> [DATA FOR THIS TASK]:
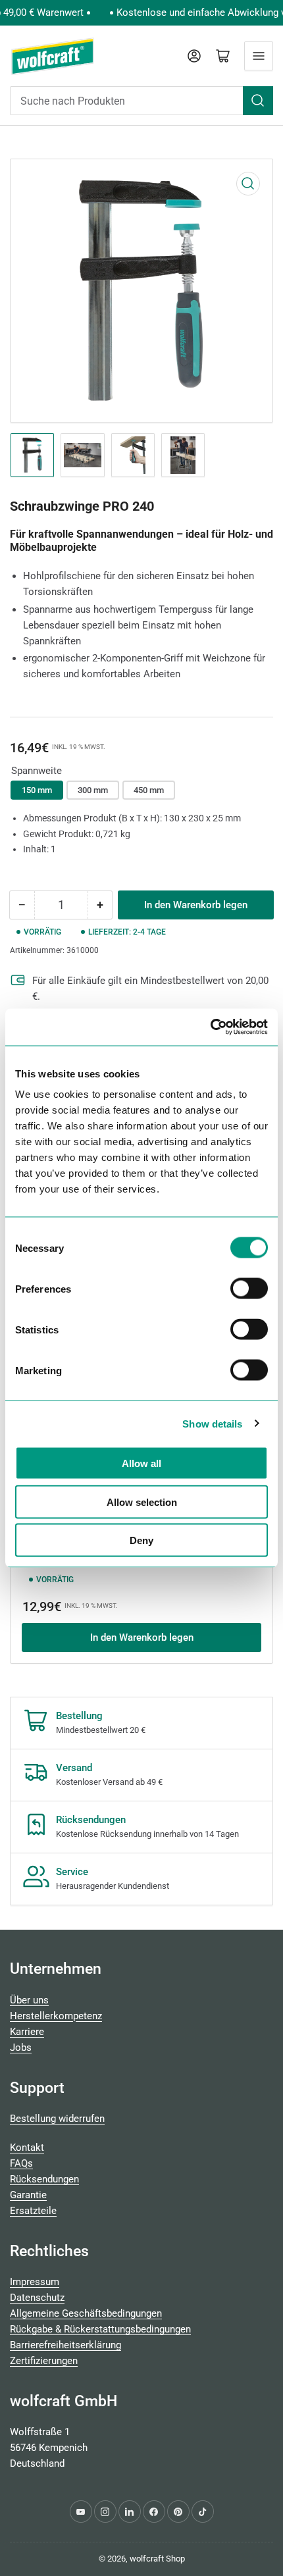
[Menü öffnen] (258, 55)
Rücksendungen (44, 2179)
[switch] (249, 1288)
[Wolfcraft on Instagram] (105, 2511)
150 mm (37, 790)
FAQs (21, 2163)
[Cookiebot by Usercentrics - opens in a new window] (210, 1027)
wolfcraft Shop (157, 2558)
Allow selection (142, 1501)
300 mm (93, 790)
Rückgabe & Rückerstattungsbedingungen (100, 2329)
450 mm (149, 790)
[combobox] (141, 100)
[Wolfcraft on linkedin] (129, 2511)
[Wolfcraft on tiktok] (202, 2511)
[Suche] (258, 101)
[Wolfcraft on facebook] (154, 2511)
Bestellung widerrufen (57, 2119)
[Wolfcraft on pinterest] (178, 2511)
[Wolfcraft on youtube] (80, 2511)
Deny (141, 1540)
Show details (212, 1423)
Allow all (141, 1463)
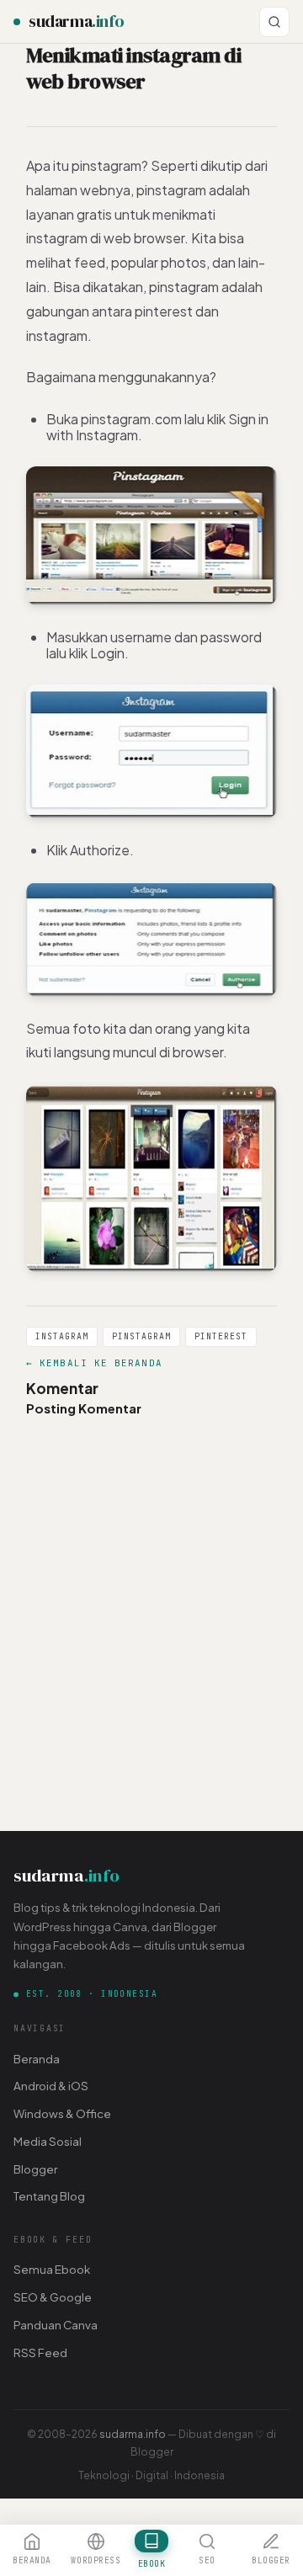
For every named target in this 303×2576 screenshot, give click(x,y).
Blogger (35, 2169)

> [WHAT THE TASK REQUIRES]: Could you give the listing above again word for word, without any pictures?

> [ANSWER]:
[Menü öffnen] (258, 55)
Rücksendungen (44, 2179)
[switch] (249, 1288)
[Wolfcraft on Instagram] (105, 2511)
150 mm (37, 790)
FAQs (21, 2163)
[Cookiebot by Usercentrics - opens in a new window] (210, 1027)
wolfcraft Shop (157, 2558)
Allow selection (142, 1501)
300 mm (93, 790)
Rückgabe & Rückerstattungsbedingungen (100, 2329)
450 mm (149, 790)
[combobox] (141, 100)
[Wolfcraft on linkedin] (129, 2511)
[Wolfcraft on tiktok] (202, 2511)
[Suche] (258, 101)
[Wolfcraft on facebook] (154, 2511)
Bestellung widerrufen (57, 2119)
[Wolfcraft on pinterest] (178, 2511)
[Wolfcraft on youtube] (80, 2511)
Deny (141, 1540)
Show details (212, 1423)
Allow all (141, 1463)
For every named target in this 303×2576 screenshot, give click(x,y).
Blogger (35, 2169)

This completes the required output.